著者のコラム一覧
大竹聡ライター

1963年、東京都生まれ。早稲田大学第二文学部卒業後、出版社、広告代理店、編集プロダクションなどを経てフリーに。2002年には仲間と共にミニコミ誌「酒とつまみ」を創刊した。主な著書に「酒呑まれ」「ずぶ六の四季」「レモンサワー」「五〇年酒場へ行こう」「最高の日本酒」「多摩川飲み下り」「酒場とコロナ」など。酒、酒場にまつわるエッセイ、レポート、小説などを執筆。月刊誌「あまから手帖」にて関西のバーについてのエッセイ「クロージング・タイム」を、マネーポストWEBにて「大竹聡の昼酒御免!」を連載中。

(5)寿司屋で酒を飲む

公開日: 更新日:

 兵庫県は西明石駅にほど近い「菊水鮓西店」。ここではご主人にお任せして、旬のネタを中心に握っていただくことにしている。

 10年前の今頃、初めて訪ねたとき、ツバスというネタの握りを食べた。これはブリの幼魚で、脂がしつこくなく、甘く上品で、私はブリよりうまいと思った。ほかに、塩とスダチで食べるタイや、塩山椒をあしらったものとタレと岩海苔をあしらった2貫を楽しませるアナゴも格別だった。私はそのうまさに驚くばかりで言葉も出なかったが、ご主人が薦めてくれた能登の銘酒「宗玄」も良かった。注ぐ猪口は、滋賀県の陶芸家、神﨑継春氏の作である。

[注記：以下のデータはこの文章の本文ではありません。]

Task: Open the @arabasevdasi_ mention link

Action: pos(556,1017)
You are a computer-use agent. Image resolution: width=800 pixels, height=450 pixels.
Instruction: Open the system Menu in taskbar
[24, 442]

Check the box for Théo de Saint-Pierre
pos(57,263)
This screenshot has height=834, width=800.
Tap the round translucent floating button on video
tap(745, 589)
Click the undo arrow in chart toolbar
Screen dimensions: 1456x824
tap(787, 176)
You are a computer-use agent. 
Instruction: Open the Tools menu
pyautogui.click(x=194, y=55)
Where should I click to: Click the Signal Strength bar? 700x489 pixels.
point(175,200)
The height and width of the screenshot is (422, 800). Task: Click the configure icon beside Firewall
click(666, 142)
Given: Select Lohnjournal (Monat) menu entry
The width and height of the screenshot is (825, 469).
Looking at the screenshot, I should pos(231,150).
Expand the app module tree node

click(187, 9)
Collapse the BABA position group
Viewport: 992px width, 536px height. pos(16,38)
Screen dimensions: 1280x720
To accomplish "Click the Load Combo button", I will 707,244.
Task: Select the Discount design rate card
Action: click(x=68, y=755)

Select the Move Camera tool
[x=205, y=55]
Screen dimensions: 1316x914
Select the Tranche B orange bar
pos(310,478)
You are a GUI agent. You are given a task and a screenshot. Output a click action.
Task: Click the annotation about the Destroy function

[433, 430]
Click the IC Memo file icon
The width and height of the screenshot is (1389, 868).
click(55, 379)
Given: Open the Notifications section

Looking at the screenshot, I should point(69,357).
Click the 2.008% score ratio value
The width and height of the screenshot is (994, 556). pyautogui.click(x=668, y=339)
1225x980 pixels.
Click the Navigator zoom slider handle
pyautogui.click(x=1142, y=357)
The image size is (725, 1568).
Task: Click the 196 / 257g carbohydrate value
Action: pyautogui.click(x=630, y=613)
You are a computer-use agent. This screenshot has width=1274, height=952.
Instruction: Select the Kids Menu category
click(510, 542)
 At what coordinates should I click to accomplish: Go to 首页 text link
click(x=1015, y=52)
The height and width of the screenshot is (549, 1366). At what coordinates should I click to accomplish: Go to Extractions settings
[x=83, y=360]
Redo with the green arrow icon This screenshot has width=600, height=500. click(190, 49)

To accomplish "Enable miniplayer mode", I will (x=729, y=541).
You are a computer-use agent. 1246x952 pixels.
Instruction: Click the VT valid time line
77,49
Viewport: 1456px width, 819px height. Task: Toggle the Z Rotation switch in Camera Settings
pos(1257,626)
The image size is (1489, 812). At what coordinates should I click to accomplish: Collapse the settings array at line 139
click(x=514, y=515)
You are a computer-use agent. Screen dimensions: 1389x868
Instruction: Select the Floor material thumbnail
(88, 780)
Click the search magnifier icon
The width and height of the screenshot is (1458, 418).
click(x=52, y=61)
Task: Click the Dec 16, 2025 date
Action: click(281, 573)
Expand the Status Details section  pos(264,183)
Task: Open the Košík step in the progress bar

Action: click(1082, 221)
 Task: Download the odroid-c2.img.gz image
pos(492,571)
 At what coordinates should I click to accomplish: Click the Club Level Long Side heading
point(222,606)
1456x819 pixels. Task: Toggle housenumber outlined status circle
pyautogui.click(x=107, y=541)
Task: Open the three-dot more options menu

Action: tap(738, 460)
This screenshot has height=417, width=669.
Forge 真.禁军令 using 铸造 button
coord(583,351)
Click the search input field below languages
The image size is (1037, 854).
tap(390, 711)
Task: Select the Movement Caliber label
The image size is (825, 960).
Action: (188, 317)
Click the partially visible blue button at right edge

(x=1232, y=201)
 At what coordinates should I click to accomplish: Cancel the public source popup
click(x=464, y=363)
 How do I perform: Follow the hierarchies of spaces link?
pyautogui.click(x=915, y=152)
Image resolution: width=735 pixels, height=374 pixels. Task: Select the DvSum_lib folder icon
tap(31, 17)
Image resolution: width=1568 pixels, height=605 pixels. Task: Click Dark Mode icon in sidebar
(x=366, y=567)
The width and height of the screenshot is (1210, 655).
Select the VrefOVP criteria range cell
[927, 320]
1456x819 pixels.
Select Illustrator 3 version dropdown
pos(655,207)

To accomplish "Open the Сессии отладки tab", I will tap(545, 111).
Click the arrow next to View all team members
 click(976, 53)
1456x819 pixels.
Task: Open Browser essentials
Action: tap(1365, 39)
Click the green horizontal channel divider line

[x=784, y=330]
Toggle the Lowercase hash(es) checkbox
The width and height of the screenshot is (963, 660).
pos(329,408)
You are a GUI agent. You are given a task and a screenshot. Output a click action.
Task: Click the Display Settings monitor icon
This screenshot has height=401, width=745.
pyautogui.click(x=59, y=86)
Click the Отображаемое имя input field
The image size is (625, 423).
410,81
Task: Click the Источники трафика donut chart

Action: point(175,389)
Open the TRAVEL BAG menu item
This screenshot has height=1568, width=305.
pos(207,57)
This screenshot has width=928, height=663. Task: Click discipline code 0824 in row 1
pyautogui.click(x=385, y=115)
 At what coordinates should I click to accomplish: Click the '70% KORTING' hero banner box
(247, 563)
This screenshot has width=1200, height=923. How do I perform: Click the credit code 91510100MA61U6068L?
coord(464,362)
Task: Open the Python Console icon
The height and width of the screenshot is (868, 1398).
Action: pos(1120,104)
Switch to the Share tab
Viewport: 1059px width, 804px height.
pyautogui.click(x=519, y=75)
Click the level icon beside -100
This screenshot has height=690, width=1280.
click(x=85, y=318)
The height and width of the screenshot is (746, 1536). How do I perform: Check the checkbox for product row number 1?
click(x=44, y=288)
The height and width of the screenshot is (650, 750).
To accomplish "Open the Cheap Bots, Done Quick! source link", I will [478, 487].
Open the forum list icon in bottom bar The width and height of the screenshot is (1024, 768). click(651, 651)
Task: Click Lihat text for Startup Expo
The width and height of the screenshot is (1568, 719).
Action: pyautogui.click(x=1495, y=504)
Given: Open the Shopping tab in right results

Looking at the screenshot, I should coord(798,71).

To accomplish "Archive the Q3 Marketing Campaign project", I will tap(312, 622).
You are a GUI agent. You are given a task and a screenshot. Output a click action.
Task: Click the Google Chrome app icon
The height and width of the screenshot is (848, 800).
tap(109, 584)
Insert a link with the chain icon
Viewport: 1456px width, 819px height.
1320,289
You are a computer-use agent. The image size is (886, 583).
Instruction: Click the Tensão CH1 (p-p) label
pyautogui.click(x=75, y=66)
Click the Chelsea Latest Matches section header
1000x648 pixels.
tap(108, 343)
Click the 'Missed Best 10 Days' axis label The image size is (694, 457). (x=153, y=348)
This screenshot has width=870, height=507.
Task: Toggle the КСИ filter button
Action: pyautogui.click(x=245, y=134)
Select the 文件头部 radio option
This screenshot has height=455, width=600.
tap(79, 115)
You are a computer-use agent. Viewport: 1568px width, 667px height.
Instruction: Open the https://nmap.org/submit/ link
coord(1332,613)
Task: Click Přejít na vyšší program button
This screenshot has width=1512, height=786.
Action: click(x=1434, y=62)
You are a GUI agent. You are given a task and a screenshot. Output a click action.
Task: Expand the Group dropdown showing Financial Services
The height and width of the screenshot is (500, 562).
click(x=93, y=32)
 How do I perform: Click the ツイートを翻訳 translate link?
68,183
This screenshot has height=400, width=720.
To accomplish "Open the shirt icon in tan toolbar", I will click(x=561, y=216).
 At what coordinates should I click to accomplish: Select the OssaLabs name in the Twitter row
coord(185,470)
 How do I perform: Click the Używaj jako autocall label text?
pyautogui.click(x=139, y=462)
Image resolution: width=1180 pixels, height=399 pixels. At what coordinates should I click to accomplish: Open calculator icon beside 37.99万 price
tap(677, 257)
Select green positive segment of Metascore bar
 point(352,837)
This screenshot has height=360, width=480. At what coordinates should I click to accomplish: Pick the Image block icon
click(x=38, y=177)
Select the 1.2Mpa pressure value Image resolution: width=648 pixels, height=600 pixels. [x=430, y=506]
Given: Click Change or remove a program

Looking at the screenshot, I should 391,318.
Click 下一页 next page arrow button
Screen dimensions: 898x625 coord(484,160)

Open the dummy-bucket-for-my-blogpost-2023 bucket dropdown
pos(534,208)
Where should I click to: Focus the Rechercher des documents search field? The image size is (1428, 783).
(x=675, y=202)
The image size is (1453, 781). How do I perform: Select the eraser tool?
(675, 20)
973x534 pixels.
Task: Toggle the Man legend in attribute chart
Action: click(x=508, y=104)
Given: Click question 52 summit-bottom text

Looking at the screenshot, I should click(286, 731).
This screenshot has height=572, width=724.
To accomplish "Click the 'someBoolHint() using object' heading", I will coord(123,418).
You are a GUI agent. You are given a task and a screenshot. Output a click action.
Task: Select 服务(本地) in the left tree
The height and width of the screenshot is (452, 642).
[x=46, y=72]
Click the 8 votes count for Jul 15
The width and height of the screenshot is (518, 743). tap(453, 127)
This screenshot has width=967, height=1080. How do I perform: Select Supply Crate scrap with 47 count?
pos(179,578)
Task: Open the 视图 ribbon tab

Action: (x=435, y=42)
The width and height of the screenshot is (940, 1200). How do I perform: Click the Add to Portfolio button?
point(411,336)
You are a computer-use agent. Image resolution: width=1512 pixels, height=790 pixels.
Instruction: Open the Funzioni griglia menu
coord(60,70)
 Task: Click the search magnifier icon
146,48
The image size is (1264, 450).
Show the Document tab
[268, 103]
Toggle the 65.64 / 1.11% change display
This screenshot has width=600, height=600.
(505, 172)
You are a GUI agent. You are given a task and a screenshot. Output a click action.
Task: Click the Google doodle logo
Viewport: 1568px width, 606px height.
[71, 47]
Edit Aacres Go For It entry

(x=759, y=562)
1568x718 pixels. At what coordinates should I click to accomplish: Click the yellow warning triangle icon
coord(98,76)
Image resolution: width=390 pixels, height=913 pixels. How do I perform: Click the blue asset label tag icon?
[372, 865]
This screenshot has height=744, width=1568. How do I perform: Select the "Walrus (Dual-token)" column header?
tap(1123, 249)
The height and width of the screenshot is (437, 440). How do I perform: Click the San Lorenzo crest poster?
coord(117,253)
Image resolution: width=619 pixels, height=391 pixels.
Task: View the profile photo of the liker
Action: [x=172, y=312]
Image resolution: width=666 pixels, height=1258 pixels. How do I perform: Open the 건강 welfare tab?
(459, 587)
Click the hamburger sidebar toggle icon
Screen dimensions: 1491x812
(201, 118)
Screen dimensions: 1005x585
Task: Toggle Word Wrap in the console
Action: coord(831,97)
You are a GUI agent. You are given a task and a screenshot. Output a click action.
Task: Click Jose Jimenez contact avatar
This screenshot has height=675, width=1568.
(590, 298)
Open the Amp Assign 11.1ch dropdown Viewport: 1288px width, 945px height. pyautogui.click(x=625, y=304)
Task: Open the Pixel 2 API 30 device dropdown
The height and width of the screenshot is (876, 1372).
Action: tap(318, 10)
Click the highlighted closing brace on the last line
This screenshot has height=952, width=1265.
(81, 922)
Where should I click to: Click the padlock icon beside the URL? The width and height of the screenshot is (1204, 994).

 植物灰を主原料とする灰釉という釉薬で仕上げた陶器で、底の中央部分は丸く緑色に染まっている。そこに酒を注ぐと緑の中で酒を飲んでいるようで、実に爽快な気分に浸れる。あまりにきれいなので、私は、明石からの帰りに滋賀に立ち寄り、神崎氏の作品を買って帰ったものだった。

 毎年、ツバスが獲れる秋になると、明石の寿司屋の美しいカウンターを思い出す。年内に足を運ぶことができるだろうかと算段するだけで、心が浮き立つ。世の中にうまいものはたくさんあるけれど、私にとって、気に入った寿司屋で飲む酒ほど楽しみなものはない。